(Records excerpted from a collection)
---*---

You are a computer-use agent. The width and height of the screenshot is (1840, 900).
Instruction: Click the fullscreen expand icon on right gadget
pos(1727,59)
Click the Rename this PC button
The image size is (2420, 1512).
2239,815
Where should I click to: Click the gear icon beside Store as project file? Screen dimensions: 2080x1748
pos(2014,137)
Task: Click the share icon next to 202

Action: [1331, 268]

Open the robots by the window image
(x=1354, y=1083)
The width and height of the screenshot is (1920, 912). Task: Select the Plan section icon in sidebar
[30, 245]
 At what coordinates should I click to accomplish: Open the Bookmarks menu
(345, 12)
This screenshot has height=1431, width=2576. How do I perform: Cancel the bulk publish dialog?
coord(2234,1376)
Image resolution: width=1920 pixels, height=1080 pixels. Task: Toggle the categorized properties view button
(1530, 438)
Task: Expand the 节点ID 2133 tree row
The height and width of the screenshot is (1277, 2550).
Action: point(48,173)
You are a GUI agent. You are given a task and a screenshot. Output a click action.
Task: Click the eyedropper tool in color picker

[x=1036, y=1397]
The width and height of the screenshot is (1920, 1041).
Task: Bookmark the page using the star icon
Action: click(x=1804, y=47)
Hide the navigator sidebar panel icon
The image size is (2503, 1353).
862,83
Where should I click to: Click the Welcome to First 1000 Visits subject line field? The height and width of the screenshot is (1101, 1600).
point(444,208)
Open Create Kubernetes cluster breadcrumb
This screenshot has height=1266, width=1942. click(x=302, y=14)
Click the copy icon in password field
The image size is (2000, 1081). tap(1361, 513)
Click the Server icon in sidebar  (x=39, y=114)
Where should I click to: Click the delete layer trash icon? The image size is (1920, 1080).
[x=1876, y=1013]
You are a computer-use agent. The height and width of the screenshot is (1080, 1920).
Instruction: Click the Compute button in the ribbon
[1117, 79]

---*---

__EXERCISE__: Repeat every entry exactly, leaving nothing out.

__ANSWER BELOW__:
You are a computer-use agent. The width and height of the screenshot is (1840, 900).
Instruction: Click the fullscreen expand icon on right gadget
pos(1727,59)
Click the Rename this PC button
The image size is (2420, 1512).
2239,815
Where should I click to: Click the gear icon beside Store as project file? Screen dimensions: 2080x1748
pos(2014,137)
Task: Click the share icon next to 202

Action: [1331, 268]

Open the robots by the window image
(x=1354, y=1083)
The width and height of the screenshot is (1920, 912). Task: Select the Plan section icon in sidebar
[30, 245]
 At what coordinates should I click to accomplish: Open the Bookmarks menu
(345, 12)
This screenshot has height=1431, width=2576. How do I perform: Cancel the bulk publish dialog?
coord(2234,1376)
Image resolution: width=1920 pixels, height=1080 pixels. Task: Toggle the categorized properties view button
(1530, 438)
Task: Expand the 节点ID 2133 tree row
The height and width of the screenshot is (1277, 2550).
Action: point(48,173)
You are a GUI agent. You are given a task and a screenshot. Output a click action.
Task: Click the eyedropper tool in color picker

[x=1036, y=1397]
The width and height of the screenshot is (1920, 1041).
Task: Bookmark the page using the star icon
Action: click(x=1804, y=47)
Hide the navigator sidebar panel icon
The image size is (2503, 1353).
862,83
Where should I click to: Click the Welcome to First 1000 Visits subject line field? The height and width of the screenshot is (1101, 1600).
point(444,208)
Open Create Kubernetes cluster breadcrumb
This screenshot has height=1266, width=1942. click(x=302, y=14)
Click the copy icon in password field
The image size is (2000, 1081). tap(1361, 513)
Click the Server icon in sidebar  (x=39, y=114)
Where should I click to: Click the delete layer trash icon? The image size is (1920, 1080).
[x=1876, y=1013]
You are a computer-use agent. The height and width of the screenshot is (1080, 1920).
Instruction: Click the Compute button in the ribbon
[1117, 79]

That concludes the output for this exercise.